Con ocasión del centenario de ese acontecimiento y
de las iniciativas contemporáneas con las que ese Pontífice deseaba favorecer la
reconstrucción de la unidad con todos los cristianos de Oriente, he querido que ese
llamamiento, enriquecido por las numerosas experiencias de conocimiento y de encuentro que
se han llevado a cabo en este último siglo, se dirigiera a la Iglesia católica.
En efecto, dado que creemos que la venerable y
antigua tradición de las Iglesias Orientales forma parte integrante del patrimonio de la
Iglesia de Cristo, la primera necesidad que tienen los católicos consiste en conocerla
para poderse alimentar de ella y favorecer, cada uno en la medida de sus posibilidades, el
proceso de la unidad.
Nuestros hermanos orientales católicos tienen
plena conciencia de ser, junto con los hermanos ortodoxos, los portadores vivos de esa
tradición. Es necesario que también los hijos de la Iglesia católica de tradición
latina puedan conocer con plenitud ese tesoro y sentir así, al igual que el Papa, el
anhelo de que se restituya a la Iglesia y al mundo la plena manifestación de la
catolicidad de la Iglesia, expresada no por una sola tradición, ni mucho menos por
una comunidad contra la otra; y el anhelo de que también todos nosotros podamos gozar
plenamente de ese patrimonio indiviso, y revelado por Dios, de la Iglesia universal(2) que
se conserva y crece tanto en la vida de las Iglesias de Oriente como en las de Occidente.
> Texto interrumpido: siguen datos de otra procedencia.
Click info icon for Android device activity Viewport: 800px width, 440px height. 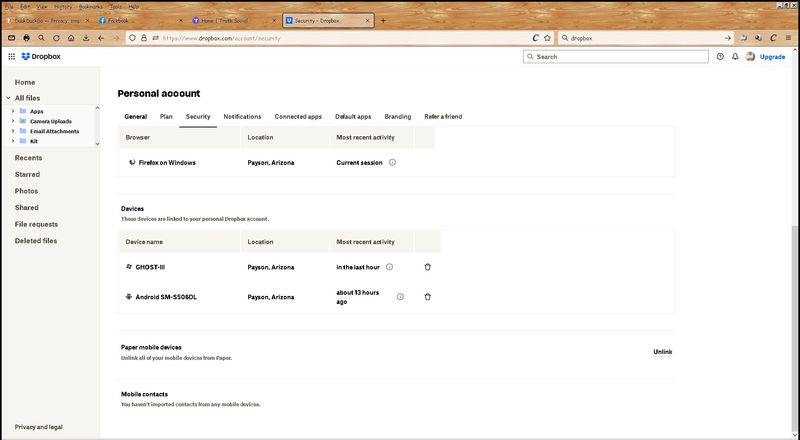point(400,297)
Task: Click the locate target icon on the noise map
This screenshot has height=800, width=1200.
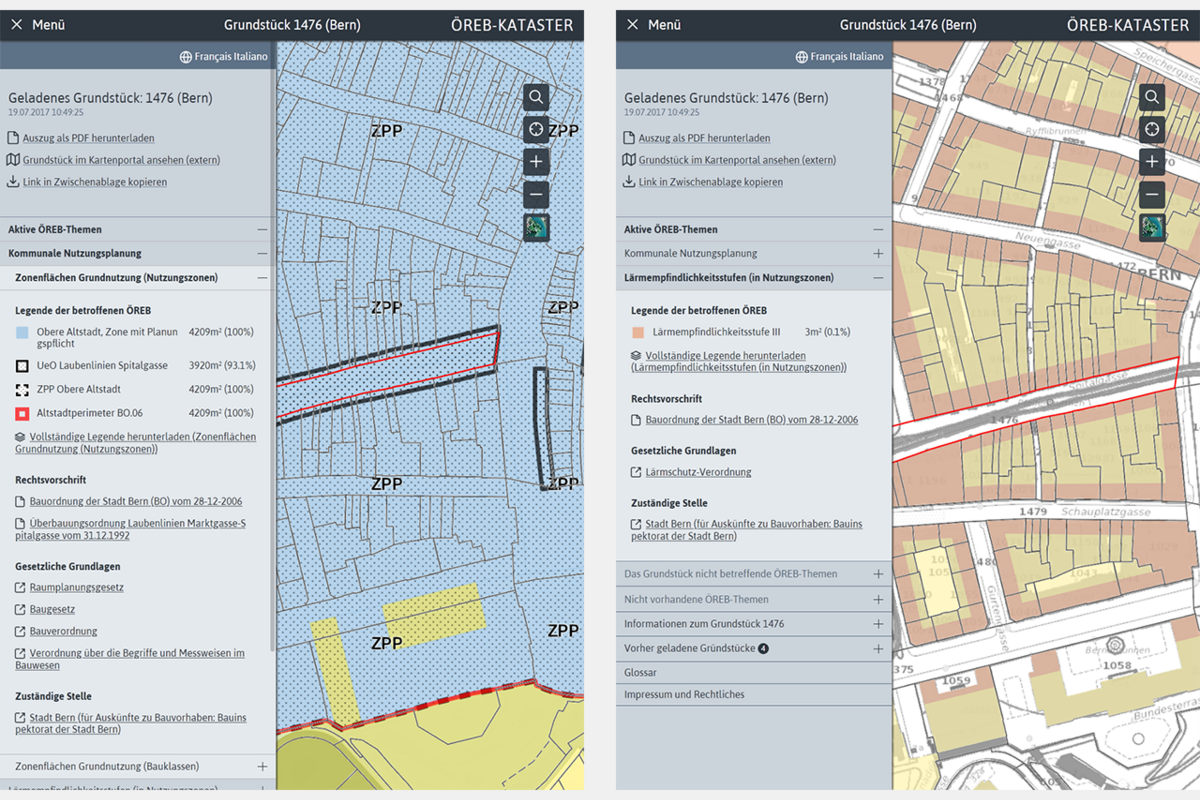Action: click(x=1152, y=129)
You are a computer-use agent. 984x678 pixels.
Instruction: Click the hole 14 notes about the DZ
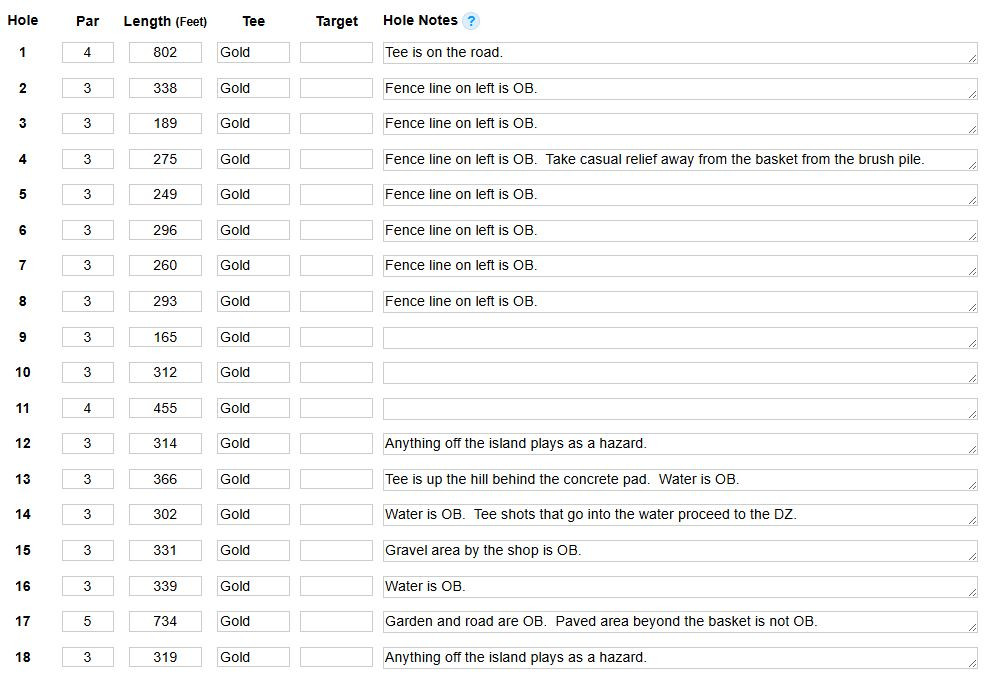point(680,515)
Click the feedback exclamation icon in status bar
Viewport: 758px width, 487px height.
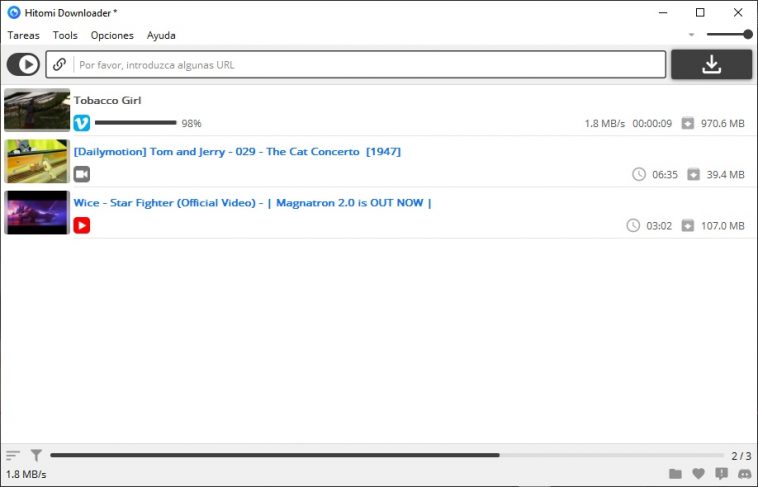(x=721, y=473)
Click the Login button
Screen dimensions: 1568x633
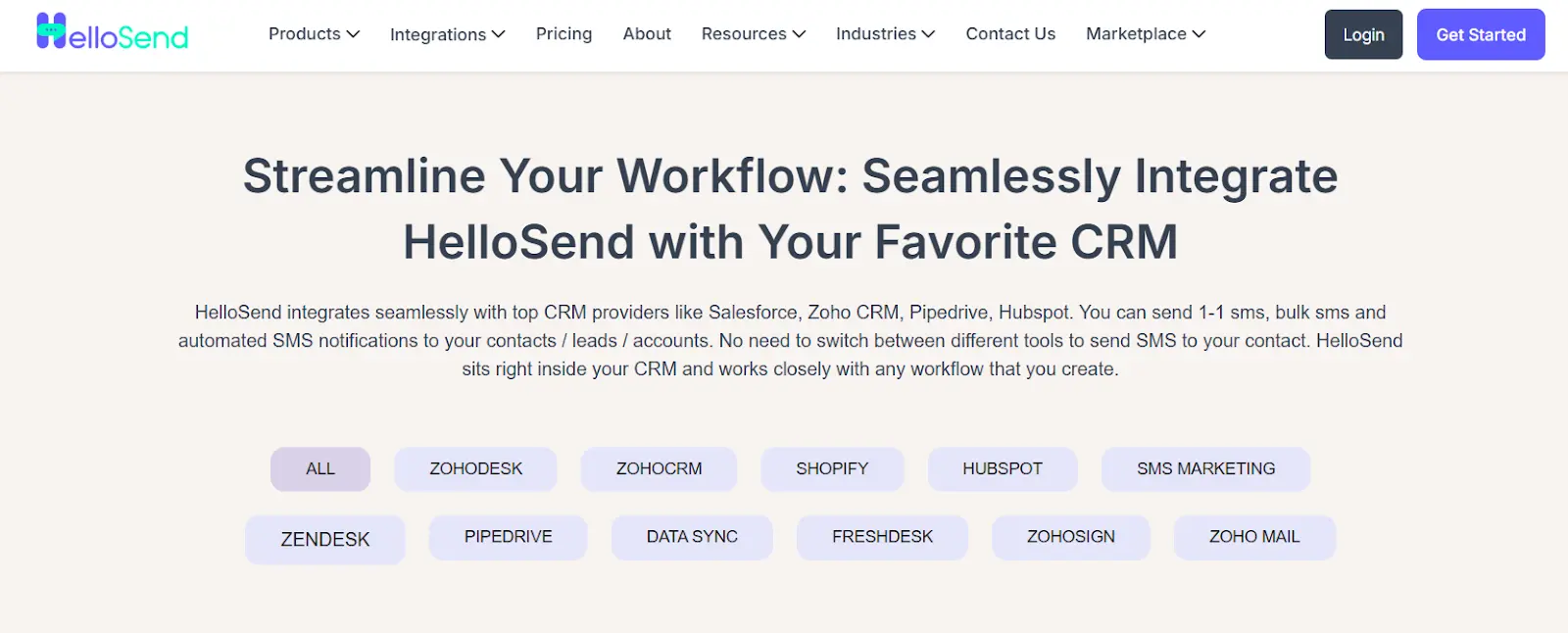(1363, 33)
2. Mi mirada se dirige al Orientale Lumen
que brilla desde Jerusalén (cfr. Is 60, 1; Ap 21, 10), la ciudad en la que
el Verbo de Dios, hecho hombre por nuestra salvación, judío «nacido del linaje de
David» (Rm 1, 3; 2 Tm 2, 8), murió y fue resucitado. En esa ciudad santa,
al llegar el día de Pentecostés «estando todos reunidos en un mismo lugar» (Hch
2, 1), el Espíritu Paráclito fue enviado a María y a los discípulos. Desde allí la
Buena Nueva se difundió por el mundo porque, llenos del Espíritu Santo, «predicaban la
Palabra de Dios con valentía» (Hch 4, 31). Desde allí, desde la madre de todas
las Iglesias(3), se predicó el Evangelio a todas las naciones, muchas de las cuales se
glorían de haber tenido a uno de los apóstoles como primer testigo del Señor(4). En esa
ciudad las culturas y las tradiciones más diversas convivieron en el nombre del único
Dios, (cfr. Hch 2, 9-11). Al recordarla con nostalgia y gratitud encontramos la
fuerza y el entusiasmo para intensificar la búsqueda de la armonía en la
autenticidad y pluriformidad que sigue siendo el ideal de la Iglesia(5).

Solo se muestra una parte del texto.